Rough Math on Virtuality
I saw some people arguing on just how many planets you should have with virtuality, so I did some napkin math.
- Column A represents number of planets
- Column B is the total penalty you’ll be receiving from having clustered capacity
- Column C is Production per planet. This is calculated by adding 1 (Base Production) + 1.75 (Clustered Capacity Bonus) + Additional Pop Output (A variable set to 0 in the picture, I’ll get around to that in a second) and subtracting 0.25 * The number of planets (for Clustered Capacity’s Penalty)
- Column D is the total production across your entire empire, which is just Production per planet * Number of Planets. This doesn’t account for types of planets, different qualities of planets, empire sprawl, or anything else, but it serves as a good starting point
With no additional bonuses, our maximum production is located at 5.5 planets, or 5 & 6 planets in practical terms both being equally good. (Reference #1).
Past this point, the penalty is far more damaging than the potential return from an added colony, resulting in a net loss in production empire wide.

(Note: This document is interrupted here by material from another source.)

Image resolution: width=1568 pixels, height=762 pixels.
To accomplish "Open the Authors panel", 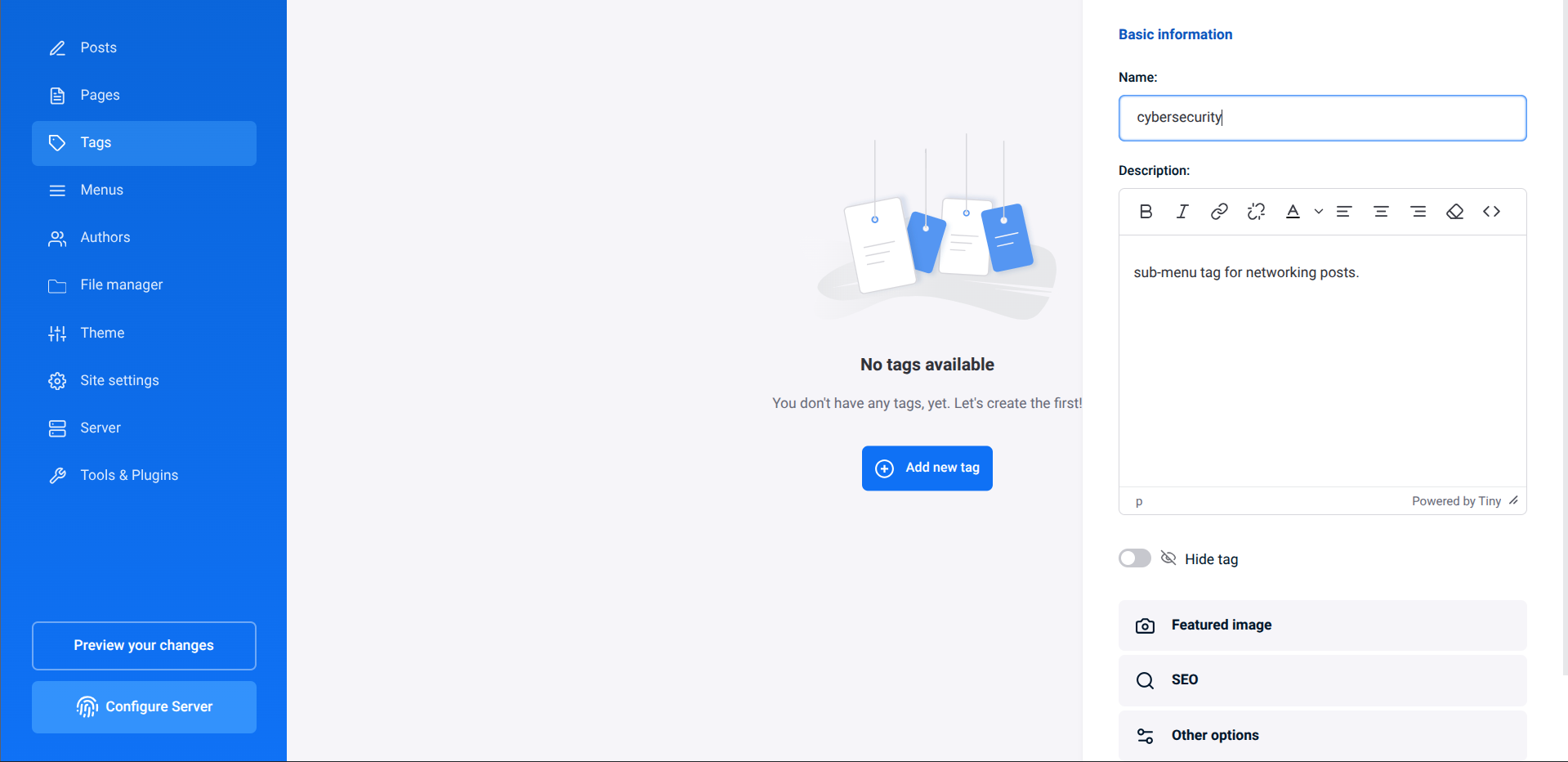I will point(105,237).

Taking into account any additional pop production gets weird, but thankfully I don’t really have to! After playing around with the numbers a bit, I noticed that every 50% increase increases the maximum planet number by exactly 1. A 0% bonus is 5.5 (5-6), a 50% bonus is 6.5 (6-7), a 100% bonus is 7.5 (7-8), and so on.
Because of this, you can rather easily get a rough estimate on how many colonies you should have by starting at 5-6 and adding one for every 50% bonus to output that job gets (not counting clustered capacity).
Hopefully someone gets some use out of this. Thanks for reading my incoherent ramblings!